Trump hatte die NATO-Staaten mit der Drohung, aus der Allianz auszusteigen, zu einer Erhöhung ihrer Ausgaben gebracht. „Nicht angesprochen“ wurde von Trump die Frage der Rücknahme von in Syrien festgehaltenen österreichischen IS-Kämpfern, so Kurz. Er bekräftigte die Position, dass Sicherheit vorgehe und es sich nur um „sehr, sehr wenige Fälle“ handle.

Andreas Pfeifer (ORF) über den Besuch von Kurz bei Trump

ORF-Außenpolitikchef Andreas Pfeifer erklärt, warum der Besuch von Kanzler Kurz so viel Aufmerksamkeit bekommen hat.

Der Kanzler war im Weißen Haus von einer starken US-Delegation empfangen worden.
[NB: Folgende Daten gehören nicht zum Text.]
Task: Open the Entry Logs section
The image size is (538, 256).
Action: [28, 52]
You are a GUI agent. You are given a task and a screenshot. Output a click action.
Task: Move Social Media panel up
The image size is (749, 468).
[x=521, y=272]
Nach dem etwa 20-minütigen Vieraugengespräch mit dem US-Präsidenten stießen Vizepräsident Mike Pence, Außenminister Mike Pompeo, Energieminister Rick Perry, Trumps Stabschef Mick Mulvaney, Sicherheitsberater John Bolton, Wirtschaftsberater Larry Kudlow und Trumps Schwiegersohn Jared Kushner hinzu. Insgesamt hielt sich der Kanzler wie geplant rund eine Stunde im Weißen Haus auf.

„Hardliner“ in der Migrationsfrage

Von der Opposition hatte es schon im Vorfeld der Visite Kritik an Kurz gegeben. SPÖ-EU-Spitzenkandidat Andreas Schieder etwa äußerte „absolutes Unverständnis“ für das „Lob“ des Kanzlers für Trumps Außenpolitik. „Trump ist mit Sicherheit der schlechteste und für die Welt gefährlichste US-Präsident der jüngeren Geschichte“, so Schieder. „Kurz hat offensichtlich ausschließlich Interesse daran, seinen PR- und Selfie-Termin bei Trump reibungsfrei zu gestalten.“

Kurz bei Trump

Gleich zu Beginn des Treffens mit Kurz lobte US-Präsident Trump die „großartige Beziehung“ Österreichs und der USA

Medien porträtierten Kurz vor dem Treffen als „Hardliner“ in Migrationsfragen und jüngsten Regierungschef Europas. „Der Immigrationshardliner besucht das Weiße Haus“, schrieb der US-Fernsehsender ABC News auf seiner Website. Als Kritiker der deutschen Kanzlerin Angela Merkel wurde Kurz von der Nachrichtenagentur Bloomberg dargestellt. „Trump trifft den Millennial, der Merkel bei den Flüchtlingen herausgefordert hat“, lautete die Schlagzeile. Im Artikel wurde darauf hingewiesen, dass Trump und Kurz „etwas gemeinsam haben: Sie schulden ihre erfolgreichen Kampagnen zum Teil ihrer harten Migrationspolitik.“

Presse ortet „Seelenverwandtschaft“

Die „New York Times“ ortete eine „Seelenverwandtschaft“ zwischen Trump und Kurz. Seine Koalition mit der „extrem rechten“ FPÖ alarmiere die europäische Linke, habe ihn aber „äußerst attraktiv für Herrn Trump und seine Berater“ gemacht, schrieb die führende liberale US-Zeitung (Donnerstag-Ausgabe). „Am Mittwoch gewährte Trump Kurz ein Vieraugengespräch und ein Treffen in größerem Rahmen mit führenden Beratern – diese Art der Anerkennung bekommen Führer kleinerer Länder fast nie, ausgenommen der Premierminister Irlands rund um den St. Patrick’s Day“, heißt es in dem Artikel mit dem Titel „Trump kultiviert einen Seelenverwandten von einem Kontinent, den er sich oft zum Feind gemacht hat“.